(Stored data entries)
=====

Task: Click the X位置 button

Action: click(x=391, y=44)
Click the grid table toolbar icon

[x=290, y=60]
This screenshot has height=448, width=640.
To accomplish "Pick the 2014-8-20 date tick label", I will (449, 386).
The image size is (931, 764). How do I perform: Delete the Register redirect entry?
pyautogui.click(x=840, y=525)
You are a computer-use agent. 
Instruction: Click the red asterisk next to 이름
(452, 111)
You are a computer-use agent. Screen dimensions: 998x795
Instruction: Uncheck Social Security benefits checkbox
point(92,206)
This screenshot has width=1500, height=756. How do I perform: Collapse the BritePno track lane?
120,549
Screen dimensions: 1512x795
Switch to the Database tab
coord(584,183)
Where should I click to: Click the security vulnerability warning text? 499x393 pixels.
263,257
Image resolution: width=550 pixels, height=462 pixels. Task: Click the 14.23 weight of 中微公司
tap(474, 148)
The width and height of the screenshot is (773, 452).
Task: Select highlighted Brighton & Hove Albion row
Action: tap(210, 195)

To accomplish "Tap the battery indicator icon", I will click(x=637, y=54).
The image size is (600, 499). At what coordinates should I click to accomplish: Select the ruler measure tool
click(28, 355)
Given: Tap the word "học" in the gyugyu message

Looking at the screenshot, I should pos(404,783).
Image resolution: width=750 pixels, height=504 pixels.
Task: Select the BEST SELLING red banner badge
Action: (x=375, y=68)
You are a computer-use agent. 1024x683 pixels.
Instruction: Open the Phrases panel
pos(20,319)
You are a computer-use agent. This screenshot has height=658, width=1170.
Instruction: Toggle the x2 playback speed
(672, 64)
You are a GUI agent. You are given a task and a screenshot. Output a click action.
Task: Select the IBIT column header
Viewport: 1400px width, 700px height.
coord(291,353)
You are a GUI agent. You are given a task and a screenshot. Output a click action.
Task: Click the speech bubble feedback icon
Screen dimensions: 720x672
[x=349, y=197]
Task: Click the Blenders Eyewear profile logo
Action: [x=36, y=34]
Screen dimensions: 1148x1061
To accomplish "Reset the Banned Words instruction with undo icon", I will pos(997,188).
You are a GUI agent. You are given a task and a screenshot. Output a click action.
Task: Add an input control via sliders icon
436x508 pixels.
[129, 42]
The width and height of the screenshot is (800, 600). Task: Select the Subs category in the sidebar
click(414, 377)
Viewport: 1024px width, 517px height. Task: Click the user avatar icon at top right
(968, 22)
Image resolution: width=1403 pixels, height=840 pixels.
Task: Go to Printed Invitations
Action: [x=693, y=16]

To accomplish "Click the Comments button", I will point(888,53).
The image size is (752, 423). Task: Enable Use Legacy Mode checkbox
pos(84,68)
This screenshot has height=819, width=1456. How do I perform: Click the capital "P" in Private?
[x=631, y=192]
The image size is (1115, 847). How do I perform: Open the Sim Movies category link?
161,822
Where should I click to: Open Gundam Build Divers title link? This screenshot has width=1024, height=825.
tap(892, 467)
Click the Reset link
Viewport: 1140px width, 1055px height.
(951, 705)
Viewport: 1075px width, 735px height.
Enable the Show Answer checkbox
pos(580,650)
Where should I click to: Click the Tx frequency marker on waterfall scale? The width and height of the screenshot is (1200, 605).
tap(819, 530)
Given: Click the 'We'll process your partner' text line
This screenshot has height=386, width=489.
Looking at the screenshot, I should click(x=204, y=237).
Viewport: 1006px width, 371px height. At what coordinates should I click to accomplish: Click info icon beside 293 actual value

=====

Activity: Every line of the data above that includes "will" should be listed.

Output of the task:
To accomplish "Pick the 2014-8-20 date tick label", I will (449, 386).
To accomplish "Tap the battery indicator icon", I will click(x=637, y=54).
To accomplish "Reset the Banned Words instruction with undo icon", I will pos(997,188).
To accomplish "Click the Comments button", I will point(888,53).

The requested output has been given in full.